The database might not be the problem entirely - if the tables are utf8 encoded the strings in them should have been converted (I think). The issue I've ran into with this has been a matter of correctly ensuring the encoding is consistent. For instance the mysqli connector, by default, reverts to Latin-8859 IIRC so it's quite possible to have the output in utf8, the database in utf8 and still end up with ? characters because they're converted to Latin by the mysqli connector.

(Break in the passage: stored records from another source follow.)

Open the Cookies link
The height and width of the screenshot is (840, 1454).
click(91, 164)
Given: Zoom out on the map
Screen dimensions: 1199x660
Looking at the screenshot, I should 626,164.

To ensure utf8 across the board you need to do something like:

In the database:

ensure the collation is something like utf8_general_ci

At the top of the PHP view file:

<?php header('Content-Type:Text/Plain;charset=utf-8'); ?>

In the HTML meta tag (optional):

<meta http-equiv="content-type" content="text/html;charset=utf-8" />

AND in the database connector (using MySQLi as an example):

mysqli::set_charset('utf8'); #note that for MySQL it isn't hyphenated

You might find that resolves the problem anyway.

CD001
  • 8,332
  • 3
  • 24
  • 28
  • Fair enough - at least that's eliminated this as a possible cause ;) I think hakre's solution above offers you your best bet at the moment; it's a bit hacky but I can't really think of an elegant way of doing it in PHP - there _might_ be something in the MB string library? http://php.net/manual/en/book.mbstring.php – CD001 Oct 03 '11 at 15:56
0

If the database is the issue which it seems to be in your case (and fixing it is out of the way) then maybe just print out each character from the string using ORD and find the value for the control character that is not well sent.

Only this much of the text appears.